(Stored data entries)

'''

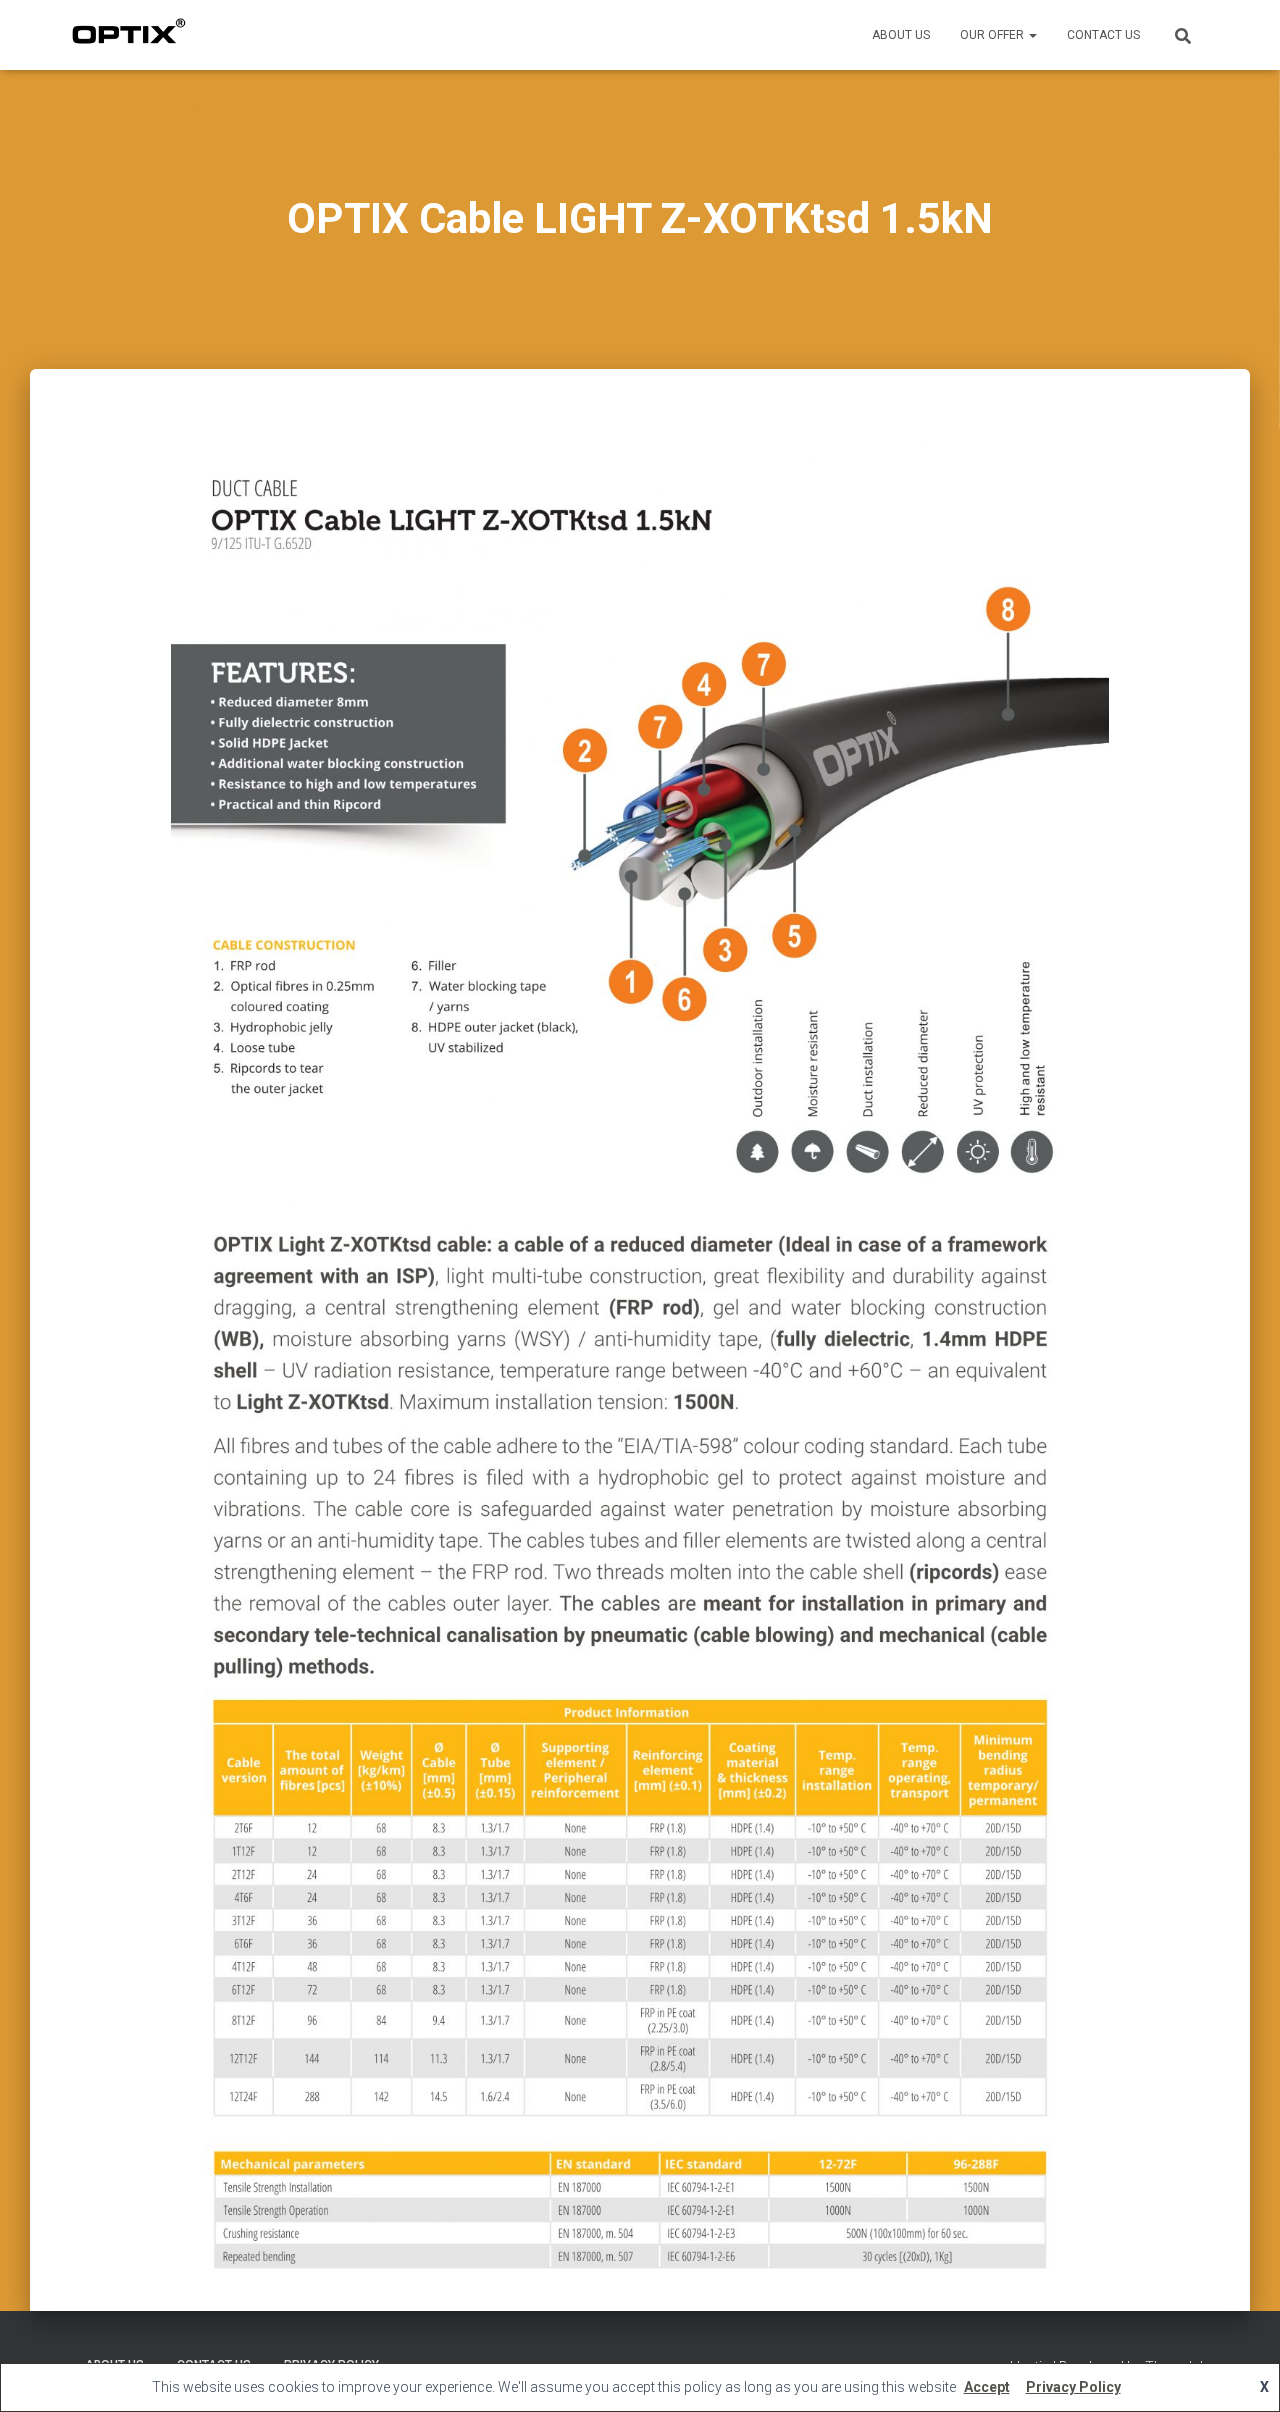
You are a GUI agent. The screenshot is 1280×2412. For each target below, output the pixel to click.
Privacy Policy (1073, 2387)
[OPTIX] (128, 35)
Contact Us (1103, 35)
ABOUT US (901, 35)
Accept (987, 2387)
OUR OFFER (993, 35)
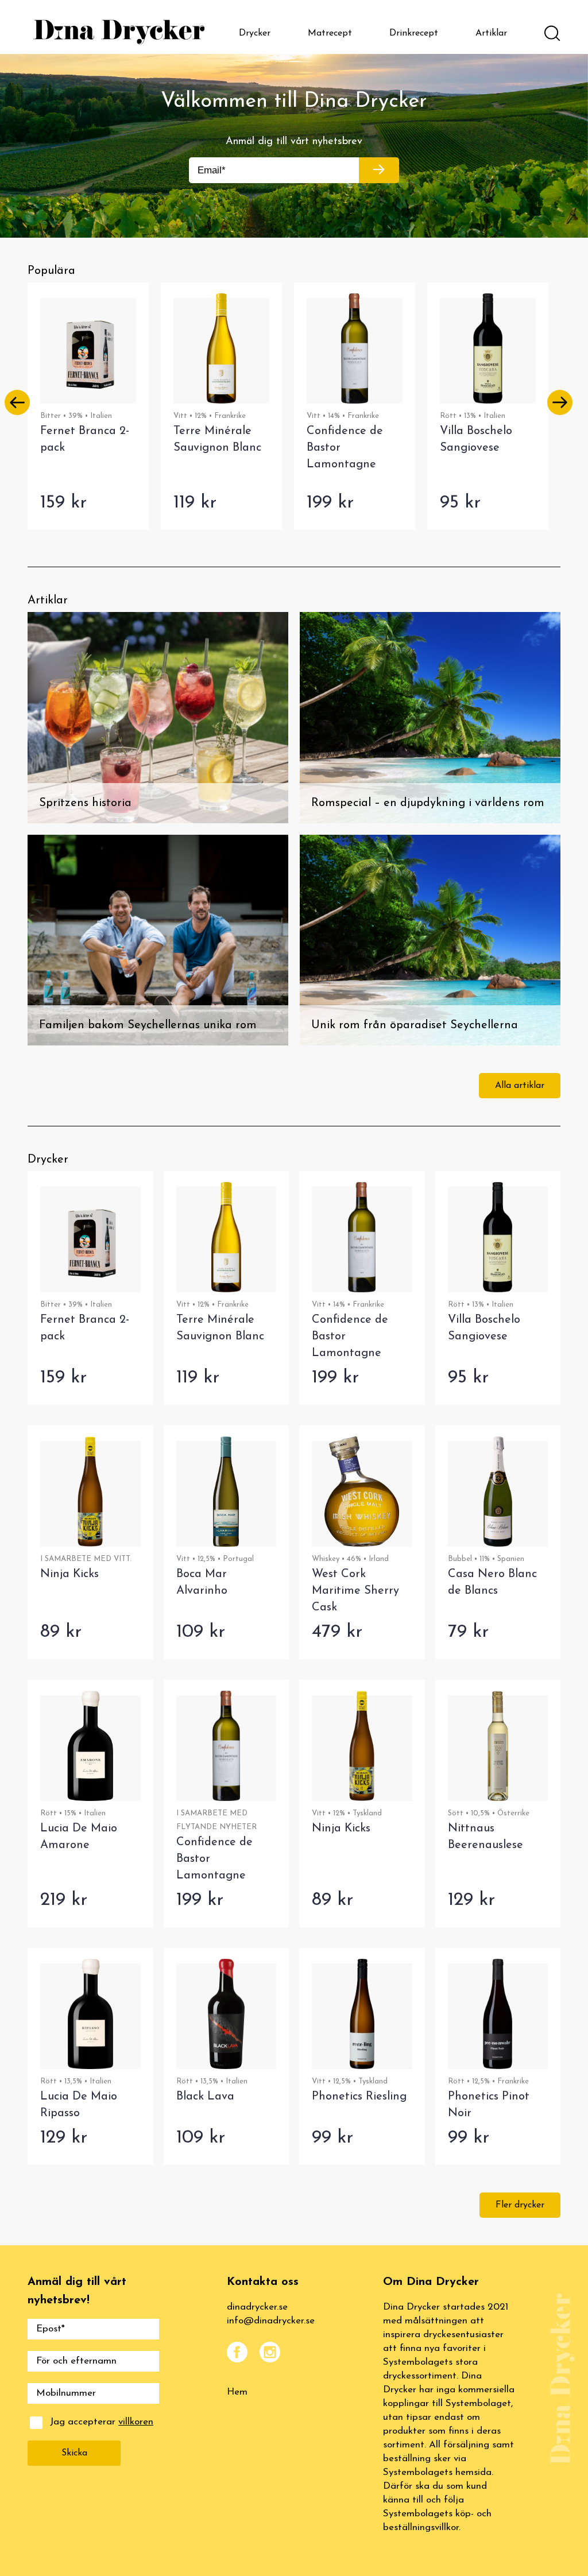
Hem (237, 2392)
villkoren (135, 2422)
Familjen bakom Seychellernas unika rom (148, 1025)
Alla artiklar (519, 1085)
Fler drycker (520, 2205)
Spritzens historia (85, 803)
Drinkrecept (413, 33)
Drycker (254, 33)
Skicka (74, 2453)
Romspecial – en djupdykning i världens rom (427, 803)
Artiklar (491, 33)
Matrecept (330, 33)
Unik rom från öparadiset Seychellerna (414, 1025)
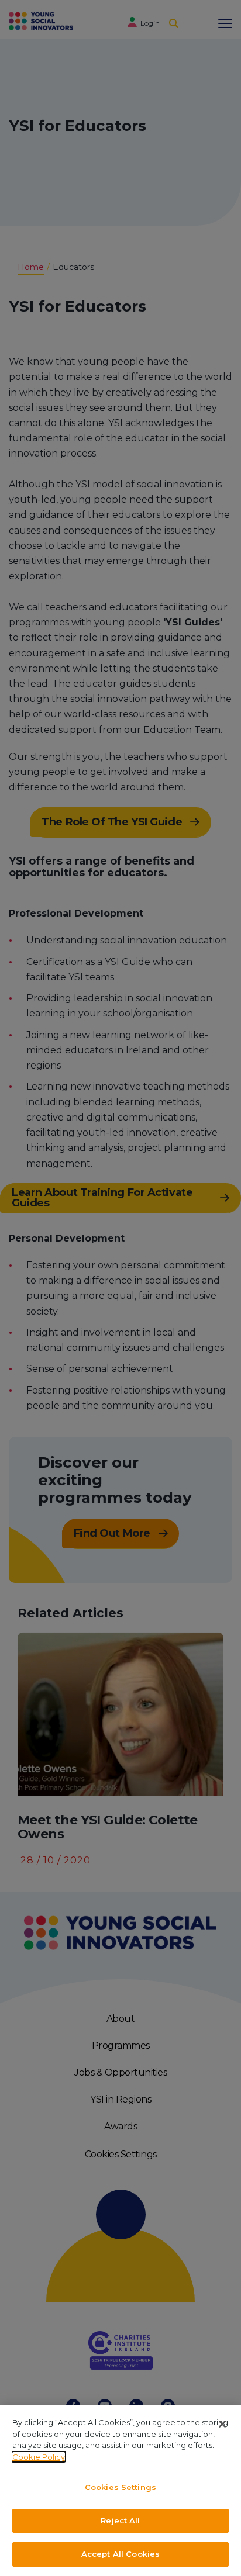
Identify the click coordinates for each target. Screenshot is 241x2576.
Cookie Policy (38, 2456)
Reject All (120, 2520)
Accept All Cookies (120, 2553)
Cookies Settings (120, 2487)
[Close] (222, 2424)
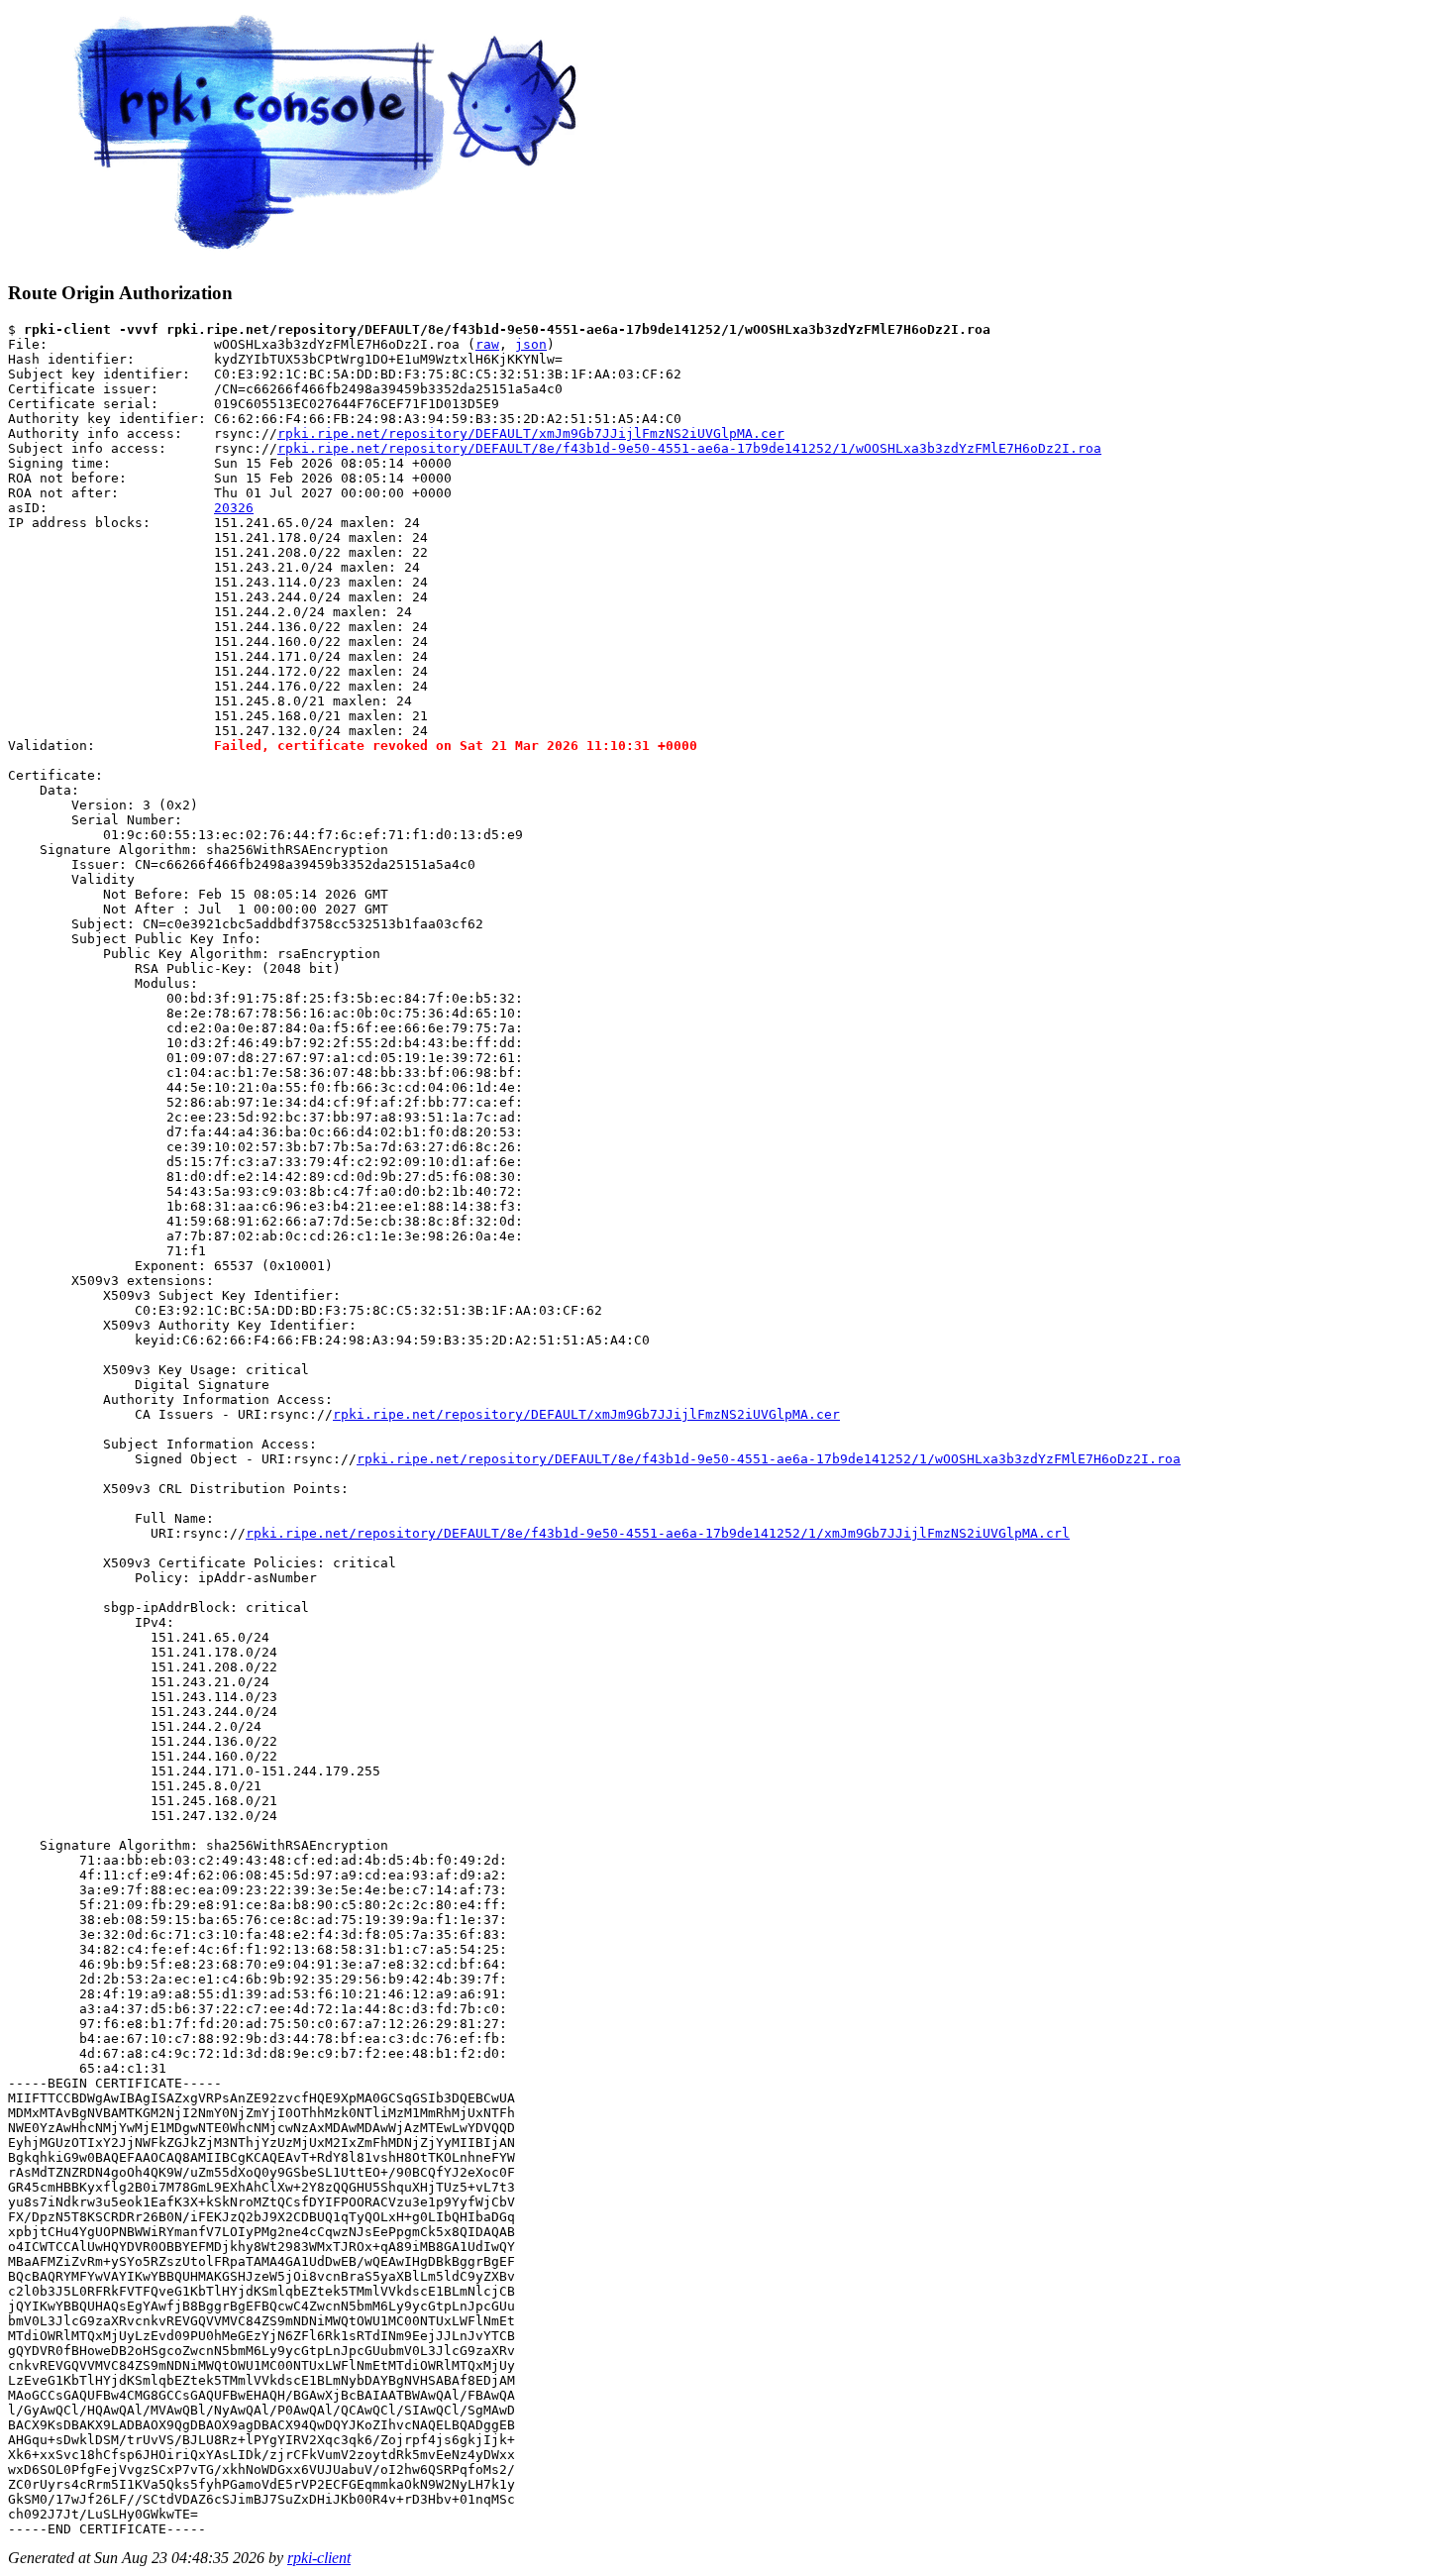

'''

YOUR ASSIGNMENT: Word for word, output the lines from the line bearing "Artiklar (491, 33)" through the end of the records above, and only those, without the pictures.

EXERCISE RESULT:
Artiklar (491, 33)
Matrecept (330, 33)
Unik rom från öparadiset Seychellerna (414, 1025)
Identify the click coordinates for each target. Screenshot is 241x2576.
Cookie Policy (38, 2456)
Reject All (120, 2520)
Accept All Cookies (120, 2553)
Cookies Settings (120, 2487)
[Close] (222, 2424)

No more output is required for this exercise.